Für die Beratungspraxis bleibt ebenfalls offen, ob sich Auswirkungen auf weitere in den §§ 234 ff. AO geregelte Zinsen (z.B. Stundungs-, Aussetzungs- und Hinterziehungszinsen) ergeben. Zwar besteht hier der Unterscheid, dass es vom Steuerpflichtigen selbst abhängt, ob er den Verzinsungstatbestand erfüllt. Dies kann aber letztlich nicht darüber hinwegtäuschen, dass Zweck der Verzinsung ist, Vorteile abzuschöpfen, die Steuerpflichtige dadurch erlangen, dass sie das Kapital, das materiell-rechtlich seit dem Zeitpunkt der Entstehung des Steueranspruchs dem Fiskus zusteht, gewinnbringend nutzen konnten. Es bleibt somit dabei, dass aufgrund der anhaltenden Nullzinspolitik ein entsprechender Vorteil beim Steuerpflichtigen gar nicht erst entsteht. Der Gesetzgeber würde daher gut daran tun, auch über den vom Verfassungsgericht vorgegebenen Rahmen hinaus eine grundsätzliche Neuregelung der Zinshöhe für sämtliche Verzinsungen im Steuer- und Sozialversicherungsrecht zu schaffen.

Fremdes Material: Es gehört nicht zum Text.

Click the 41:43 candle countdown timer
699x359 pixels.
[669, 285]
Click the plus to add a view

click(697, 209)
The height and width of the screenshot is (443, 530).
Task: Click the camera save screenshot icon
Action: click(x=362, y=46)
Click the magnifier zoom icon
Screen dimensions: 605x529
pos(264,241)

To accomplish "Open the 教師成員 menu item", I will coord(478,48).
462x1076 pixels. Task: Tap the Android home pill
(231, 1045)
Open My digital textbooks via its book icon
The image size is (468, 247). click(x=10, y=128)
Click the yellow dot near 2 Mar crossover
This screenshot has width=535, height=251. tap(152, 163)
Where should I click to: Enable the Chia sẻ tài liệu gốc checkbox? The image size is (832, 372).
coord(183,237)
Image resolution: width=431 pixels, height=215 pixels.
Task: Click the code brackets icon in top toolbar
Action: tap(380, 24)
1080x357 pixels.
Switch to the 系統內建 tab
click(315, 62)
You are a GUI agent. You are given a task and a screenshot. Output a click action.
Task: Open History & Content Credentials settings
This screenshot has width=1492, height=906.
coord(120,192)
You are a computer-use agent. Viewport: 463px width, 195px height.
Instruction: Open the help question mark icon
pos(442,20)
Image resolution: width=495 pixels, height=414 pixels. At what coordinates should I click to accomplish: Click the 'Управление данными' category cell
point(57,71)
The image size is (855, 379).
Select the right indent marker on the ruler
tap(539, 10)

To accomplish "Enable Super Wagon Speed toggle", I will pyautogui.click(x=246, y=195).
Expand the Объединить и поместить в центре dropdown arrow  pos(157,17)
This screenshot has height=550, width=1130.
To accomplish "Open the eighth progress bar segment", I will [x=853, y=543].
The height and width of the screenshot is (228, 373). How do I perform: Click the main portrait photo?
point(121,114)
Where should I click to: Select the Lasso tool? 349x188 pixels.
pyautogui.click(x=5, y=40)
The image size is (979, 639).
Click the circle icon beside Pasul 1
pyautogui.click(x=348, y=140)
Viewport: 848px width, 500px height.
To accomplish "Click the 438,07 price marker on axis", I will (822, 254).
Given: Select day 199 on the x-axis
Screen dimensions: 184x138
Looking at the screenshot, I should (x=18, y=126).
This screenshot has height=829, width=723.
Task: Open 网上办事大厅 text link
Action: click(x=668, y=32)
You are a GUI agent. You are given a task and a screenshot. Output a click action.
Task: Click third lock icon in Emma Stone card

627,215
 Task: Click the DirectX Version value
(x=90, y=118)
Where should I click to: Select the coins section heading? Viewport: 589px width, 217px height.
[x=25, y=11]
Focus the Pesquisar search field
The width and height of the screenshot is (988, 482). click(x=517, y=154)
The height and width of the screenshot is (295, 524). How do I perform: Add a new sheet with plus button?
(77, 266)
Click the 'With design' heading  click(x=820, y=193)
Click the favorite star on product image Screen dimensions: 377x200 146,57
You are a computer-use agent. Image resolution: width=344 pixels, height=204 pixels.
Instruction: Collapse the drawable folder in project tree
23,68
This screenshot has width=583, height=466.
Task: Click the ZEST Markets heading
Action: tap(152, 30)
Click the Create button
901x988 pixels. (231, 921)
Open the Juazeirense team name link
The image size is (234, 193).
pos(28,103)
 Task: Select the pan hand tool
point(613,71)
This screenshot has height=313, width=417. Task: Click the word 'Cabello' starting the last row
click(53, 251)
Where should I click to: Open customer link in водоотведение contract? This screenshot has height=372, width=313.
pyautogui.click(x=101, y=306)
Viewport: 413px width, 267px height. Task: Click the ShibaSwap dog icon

Ein ähnlich gelagertes Problem stellt sich bei den Säumniszuschlägen i.S.d. § 240 AO, deren Höhe zumeist über eine zusätzliche Druckfunktion zur Vornahme der Zahlung gerechtfertigt wird. Sofern diese Druckfunktion wegen eingetretener Insolvenz des Steuerpflichtigen nicht mehr gegeben ist, hat das FG Münster (Beschl. v. 16.3.2021 – 12 V 16/21 AO, EFG 2021, 914) in einem summarischen Verfahren bereits festgestellt, dass ernstliche Zweifel an der Verfassungsmäßigkeit der Höhe der Säumniszuschläge bestehen. Der durch das Finanzamt erhobenen Beschwerde half der BFH nicht ab.
Hinweis:
Da die Finanzverwaltung mit BMF-Schreiben vom 17.9.2021 (IV A 3 – S 0338/19/10004:005, DOK 2021/0957238; DStR 2021, 2303, dort unter VII.) bereits angekündigt hat, die Entscheidung nicht für andere Verzinsungstatbestände zu berücksichtigen, ist daher anzuraten unter Verweis auf die Entscheidung des BVerfG sowie die ausstehende Neuregelung vorsorglich auch gegen die Festsetzung von Stundungs-, Aussetzungs- und Hinterziehungszinsen Einspruch zu erheben.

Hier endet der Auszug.